The view from the top of the Currituck Beach Lighthouse is extraordinary. To the east the Atlantic Ocean crashes into Corolla beach in channels of white-crested waves; to the south on the clearest days, the water tower in Duck, 13 miles south, is barely visible. Looking west, the Currituck Sound is dotted with islands near the shoreline, and then open water until it reaches the mainland.
Looking north and slightly to the west, there is an island that sits alone in the sound, and someone with binoculars, or particularly acute eyesight, may notice the structures that dot the island.
This is Monkey Island, named for the Pamunkey Indians, who used it as a hunting camp before European settlers came to the new world. The island is a jewel that sits in the middle of Currituck Sound and houses the remnants of a clubhouse, manager’s quarters and outbuildings that have given way to decay over time.

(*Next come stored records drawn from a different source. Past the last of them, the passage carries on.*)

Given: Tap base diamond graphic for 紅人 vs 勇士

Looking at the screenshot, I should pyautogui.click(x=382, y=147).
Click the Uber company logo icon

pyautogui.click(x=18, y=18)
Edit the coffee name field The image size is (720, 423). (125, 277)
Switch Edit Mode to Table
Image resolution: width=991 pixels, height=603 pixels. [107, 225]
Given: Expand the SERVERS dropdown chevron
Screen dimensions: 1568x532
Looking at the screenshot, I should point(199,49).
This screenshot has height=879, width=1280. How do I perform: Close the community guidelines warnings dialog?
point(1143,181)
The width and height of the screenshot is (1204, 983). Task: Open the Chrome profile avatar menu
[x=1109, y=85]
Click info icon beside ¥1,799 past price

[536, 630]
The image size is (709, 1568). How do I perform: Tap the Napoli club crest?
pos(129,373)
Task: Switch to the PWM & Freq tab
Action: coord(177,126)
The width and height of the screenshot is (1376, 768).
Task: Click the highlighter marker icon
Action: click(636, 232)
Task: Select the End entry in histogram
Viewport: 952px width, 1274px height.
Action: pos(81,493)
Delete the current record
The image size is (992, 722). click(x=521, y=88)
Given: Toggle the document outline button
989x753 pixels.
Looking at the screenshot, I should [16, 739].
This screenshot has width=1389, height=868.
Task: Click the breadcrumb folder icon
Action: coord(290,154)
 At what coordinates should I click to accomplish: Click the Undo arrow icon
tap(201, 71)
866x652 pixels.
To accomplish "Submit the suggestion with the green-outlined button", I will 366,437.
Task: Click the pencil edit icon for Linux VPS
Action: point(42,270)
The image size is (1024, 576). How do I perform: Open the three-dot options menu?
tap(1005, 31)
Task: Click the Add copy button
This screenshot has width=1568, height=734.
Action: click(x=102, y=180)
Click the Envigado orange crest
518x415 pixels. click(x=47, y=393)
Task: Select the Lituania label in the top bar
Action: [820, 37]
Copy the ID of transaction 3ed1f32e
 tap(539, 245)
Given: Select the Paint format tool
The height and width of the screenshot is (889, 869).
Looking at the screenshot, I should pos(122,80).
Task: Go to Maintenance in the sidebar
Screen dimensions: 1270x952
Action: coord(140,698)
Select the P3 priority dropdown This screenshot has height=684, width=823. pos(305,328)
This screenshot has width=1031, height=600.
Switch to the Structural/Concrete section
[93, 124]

There was a time when the seasons on the Outer Banks were reversed and summer was the slow time of the year, a time when farmers tended their fields. As they brought in harvests, and the first migrating ducks and geese arrived. And, accompanying the arrival of these migratory waterfowl, the Outer Banks hunt clubs filled with the rich and elite of Philadelphia, Baltimore, New York City and Washington, D.C. areas.
At one time there were more than 100 hunt clubs from Back Bay, at the northern tip of Currituck Sound, to Hatteras Island. Few remain because property taxes on the land put many out of business, members found the price of membership too high, and sons and daughters did not have the continuing interest in hunting.
When the Monkey Island Club closed its doors in 1974, a chapter in the history of the Outer Banks closed with it. At one time this club sitting atop a seven acre island rivaled all the hunt clubs of Currituck Sound as a place of wealth and privilege.
Monkey Island was never as ornate or opulent as the Whalehead Club or many of the other clubs surrounding it, yet its membership represented some of the most wealthy and powerful figures of its day.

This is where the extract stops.